Ciudad de México. Los sonidos penetrantes, la crítica social, la ira manifiesta/continua de Public Image Limited (PiL), se descargaron en la Ciudad de México, para sublimar los ánimos de algunos cientos de gustosos fanáticos, que tuvieron que esperar unas cuantas décadas para escuchar por primera vez a la banda londinense de culto.
No hubo el característico sintetizador de la banda inglesa que dio a su propuesta musical el prefijo de post, pero lo salvaron con grabaciones de sonidos que acrecentaron la conciencia de estar presenciando un pedazo perdido de historia que, gozosa/iracundamente, se mostraba ante los ojos y oídos del respetable.
El principio sonoro de PiL en la Ciudad de México inició con “Albatross”, así comenzó el prodigio de un concierto con enormes e indelicados momentos que el público gozoso aceptó de diferentes maneras, algunos desordenada/incontrolable, otros ensimismados y otros más con el asombro de que no podían creer lo que sus ojos/oídos estaban contemplando.
Así poco a poco el concierto fue mutando hasta convertirse en un proverbial recital; concierto que los asistentes almacenaran en lo más profundo de la memoria para que no se les vaya nunca a otro sitio y sacarlo únicamente de vez en cuando.

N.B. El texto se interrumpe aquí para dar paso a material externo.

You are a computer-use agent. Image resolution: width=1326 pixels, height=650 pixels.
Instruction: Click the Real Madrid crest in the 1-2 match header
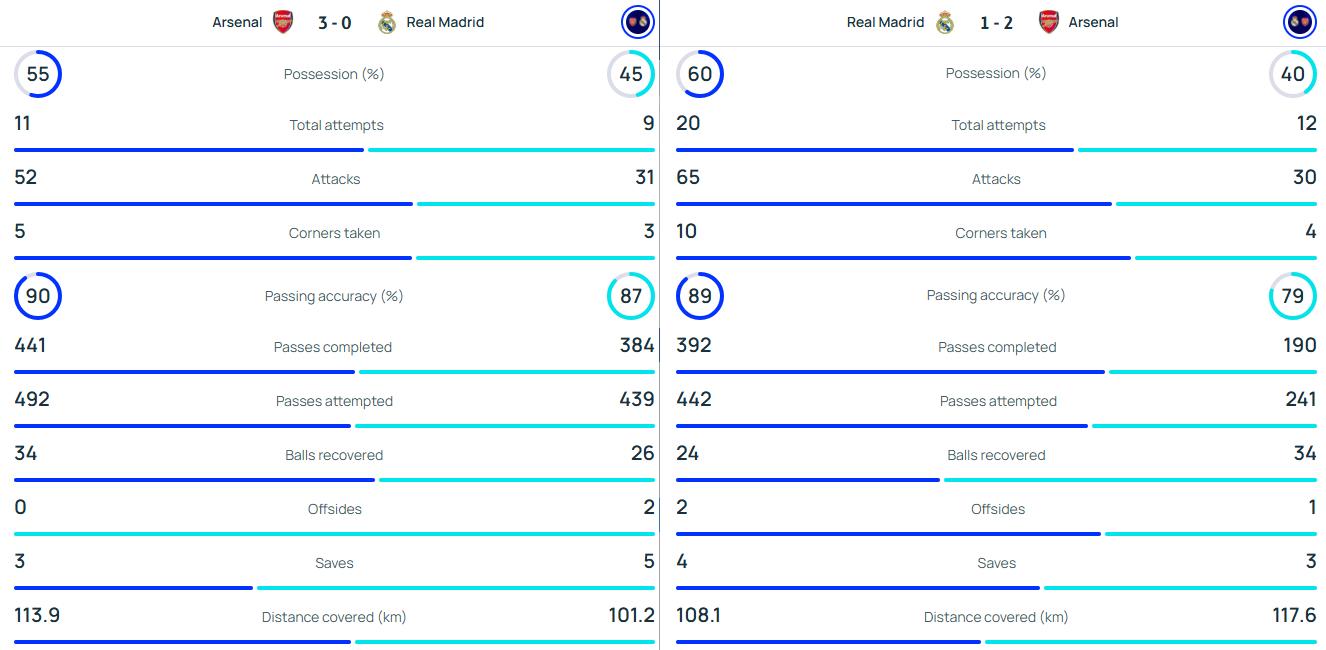(945, 22)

Por supuesto que se extrañó la excéntrica figura joven de John Lydon deambulando locuaz por todo el escenario, pero lo cambió por un baile mesurado que por momentos dejó ver que la insania creativa continúa ahí.
Habían pasado “Double trouble” y la emblemática “This is not a love song” y los integrantes de PiL: John Lydon, Bruce Smith, Lu Edmonds y Scott Firth, ya se sintieron cómodos en el escenario del Plaza Condesa.
El desfile de historia musical protagonizada por John Lydon siguió y no se detuvo hasta 120 minutos después de las 21 horas con: “Deeper water”, “Corporate”, “Death disco” y “The one”.
Pero los cientos de personas sabían que lo mejor de la velada estaba por venir, se respiraba en el ambiente, y tan fue así, que así fue llegaron “The body”, cargada con un inmenso coro que cimbró el piso; le siguió “Warrior”, que superó a su antecesora en potencia y festividad; que a su vez fue rebasada por “I’m not satisfied”, para finalizar el bloque con “Religion”, que hizo transmutar el concierto en una homilía punk.
Pero todos los momentos anteriores fueron pulverizados cuando sonó “Rise”, ahí sí el concierto alcanzó su perfección.
PiL se despidió. Pero regresó para discutirse con un par de rolas más su tema homónimo/postulado “Public Image” y trenzar “Open up” con “Shoom”.
Pero como suele suceder con este tipo de grupos colosales: verlos una vez no es, no será nunca suficiente; esa fue la sensación que dejó Public Image Limited en la Ciudad de México, la lluviosa noche del martes.